## [TAREFAS]
a. De acordo com o texto fornecido, por que motivo não deveria surpreender o nacionalismo agressivo observado nas camadas populares dos países que foram metrópoles coloniais?
b. Liste, por favor, as religiões mencionadas pelo nome no texto fornecido.

## [TEXTO FORNECIDO]
------
Os estudos aprofundados que instituições académicas possam produzir, apesar do seu mérito, não se traduzem - nos países outrora metrópoles coloniais - numa pedagogia para a generalidade do povo. Pelo contrário, nas camadas populares desses países, pode notar-se, por vezes, um nacionalismo agressivo, com a identificação com as «gestas», que foram as guerras e conquistas. Tal não nos deveria admirar, pois as formas ideológicas e caricaturais do ensino da História, têm sido um dos pilares do obscurantismo e da propaganda. 

A classe dominante não pode sê-lo, senão à custa do engano e da ausência propositada de pensamento crítico no ensino. Não é por acaso que tal acontece, quer no ensino, quer na media e no «entretenimento». Os «bons e os maus», é assim que são construídos todos os enredos, em especial, nas ficções que envolvam  guerra. 

A minha convicção, neste campo, é que as pessoas deveriam ser educadas sobre as origens da nossa espécie. Deveriam perceber, profundamente, que a origem comum da humanidade, não é mais assunto «de opinião»: Transformou-se numa das poucas certezas que a ciência nos pode dar.

A maioria das grandes religiões (cristianismo, islamismo, budismo e outras), são «não-étnicas». Existe predominância desta ou daquela religião, em certas partes do Globo e em determinados países. Porém, salvo manipulação e distorção da religião, não há um assumir de que existam origens separadas, «criações separadas», dos grupos humanos, na base da sua diversidade. O que já é um progresso; nem sempre foi assim.
------
## [EXTRATO DE DADOS]
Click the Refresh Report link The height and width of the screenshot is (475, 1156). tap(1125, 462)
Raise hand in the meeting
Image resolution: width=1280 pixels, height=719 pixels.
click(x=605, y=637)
------
## [RESULTADOS ESPERADOS]
a. Porque as formas ideológicas e caricaturais do ensino da História têm sido um dos pilares do obscurantismo e da propaganda.

b. Cristianismo, islamismo e budismo.